Concentrated aqueous ammonia is 28% NH3 by weight. Its density is 0.90g/ml. Calculate molarity and molality.
molar mass NH3 is 17 so
0.9 g/mL x 1000 mL x 0.28 x (1/17) = 14.8 mols/L and that is M.
m = molality = mols/kg solvent.
0.9 g/mL x 1000 mL = 900 g in the solution.
How much of that is ammonia? 900 x 0.28 = 252 g NH3.
How much is water? 900 g soln - 252 g NH3 = 648 g H2O
So you have 14.8 moles NH3/0.648 kg solvent = ? m
You multiply by 1000 for two reasons. First, the density is given in the problem as 0.900 grams/mL so that times 1000 mL gives you 900 grams. If you convert to L first then you must have the density in g/L so
0.900 g/mL x 1000 mL = 900 grams OR
900 g/L x 1 L = 900 grams. You do this and that answers your second question.
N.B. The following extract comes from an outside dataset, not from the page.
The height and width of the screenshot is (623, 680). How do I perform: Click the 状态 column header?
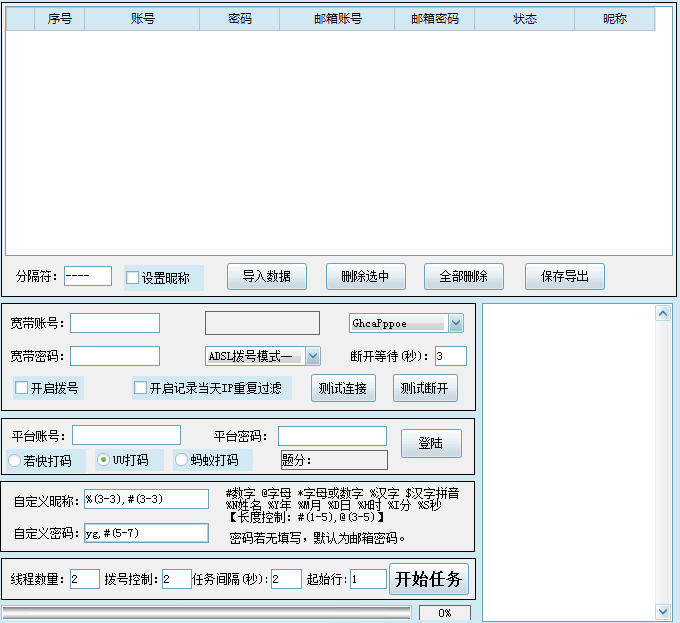click(524, 19)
That IS the mass of the solution. Here it is in detail
density = 0.900 g/mL so 1000 mL has a mass of 0.900 g/mL . x 1000 mL = 900 grams. Only 28% of that is NH3 so the mass of NH3 is
900 x 0.28 = 252 grams NH3. How many mols is that of NH3? That's grams/molar mass = mols = 252/17 = 14.8 mols. That is in 1 L solution. The definition of molarity is M = mols/L of solution. You have 14.8 mols/L of solution so that is 14.8 M.
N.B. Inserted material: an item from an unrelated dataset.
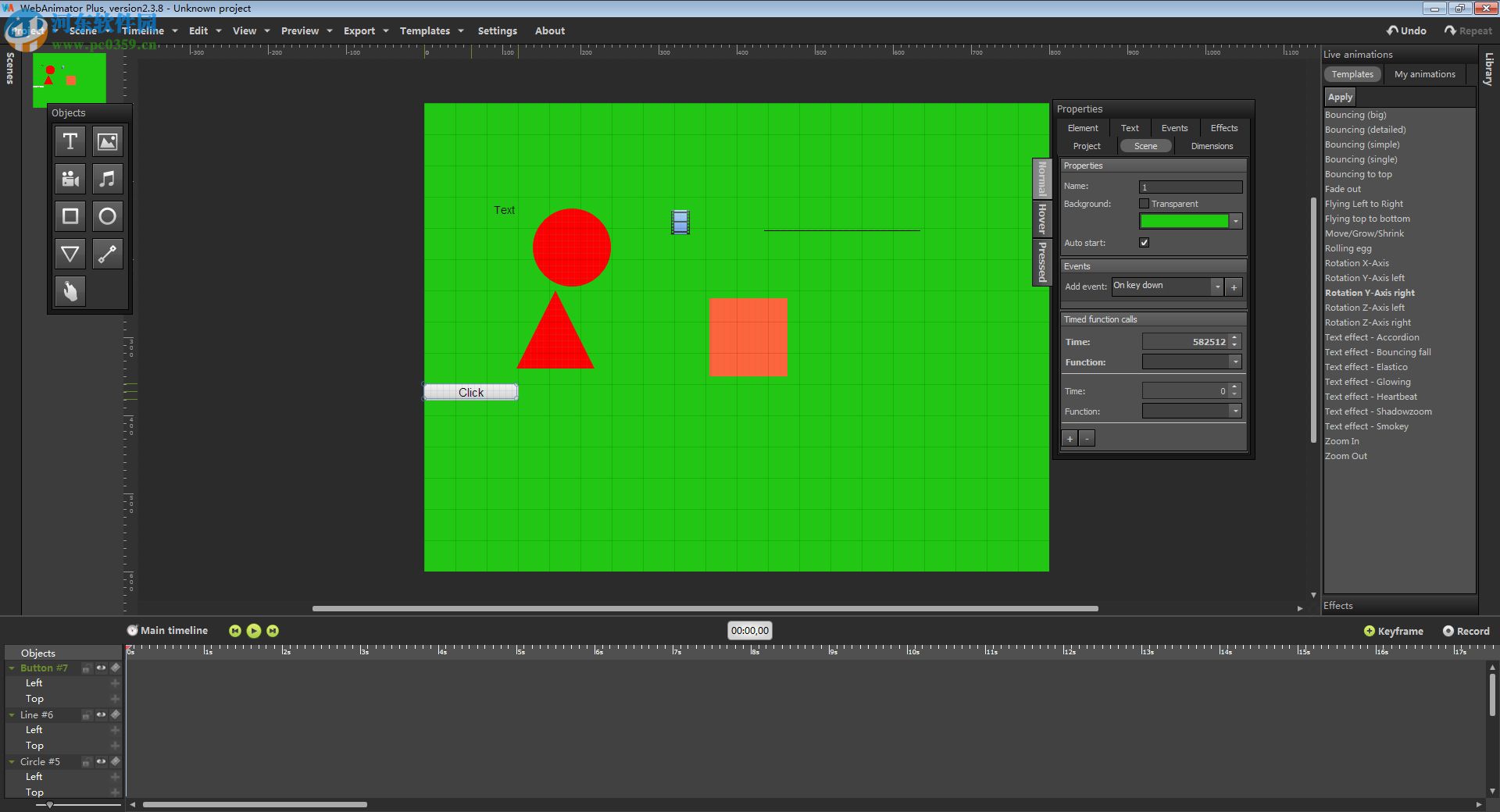Image resolution: width=1500 pixels, height=812 pixels.
Task: Select the Line object tool
Action: (107, 254)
NOTE: If you have other questions I suggest you post at the beginning. This is an old post and is getting lost. It's too far back in the pack to be noticed now.
Hi thank you. You gave me better insight on this, but can you explain to me why the g/ml value was multiplied by 1000 ? I divided it to convert to liters. I'm also lost on how to find the amount of solution. I assumed 100g.
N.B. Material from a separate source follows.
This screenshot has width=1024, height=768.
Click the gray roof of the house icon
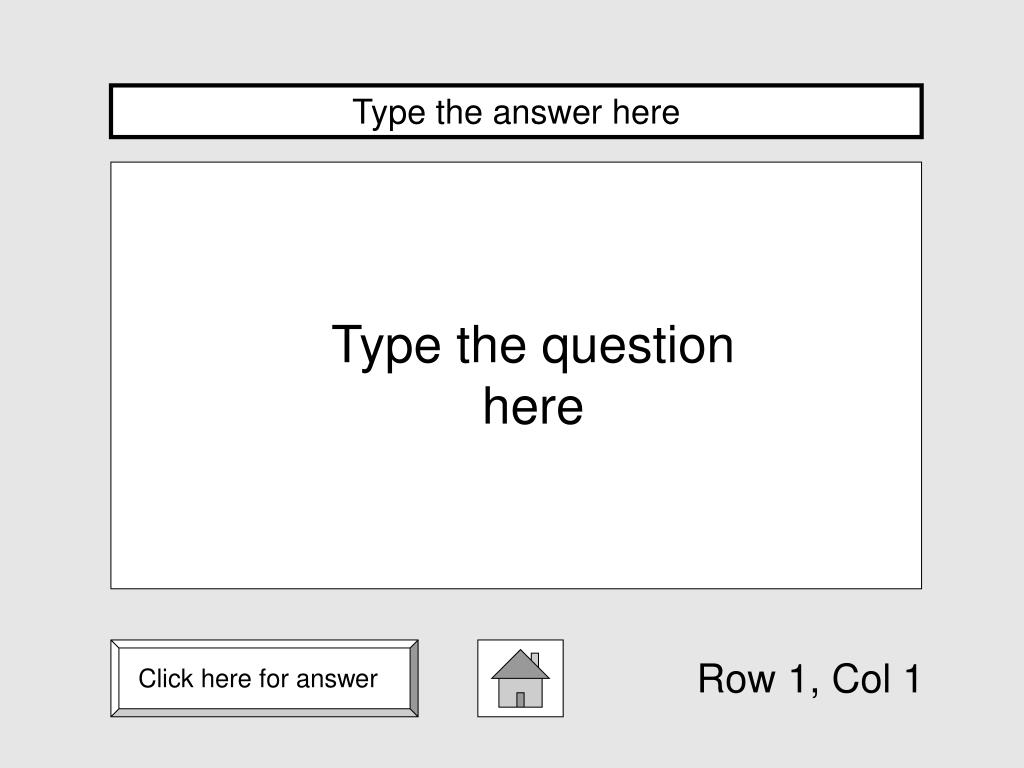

To calculate the molarity and molality of a solution of concentrated aqueous ammonia, we need to use the given information about the percentage composition and density.
1. Calculate the molarity (M):
Molarity (M) is defined as moles of solute per liter of solution. In this case, the solute is ammonia (NH3).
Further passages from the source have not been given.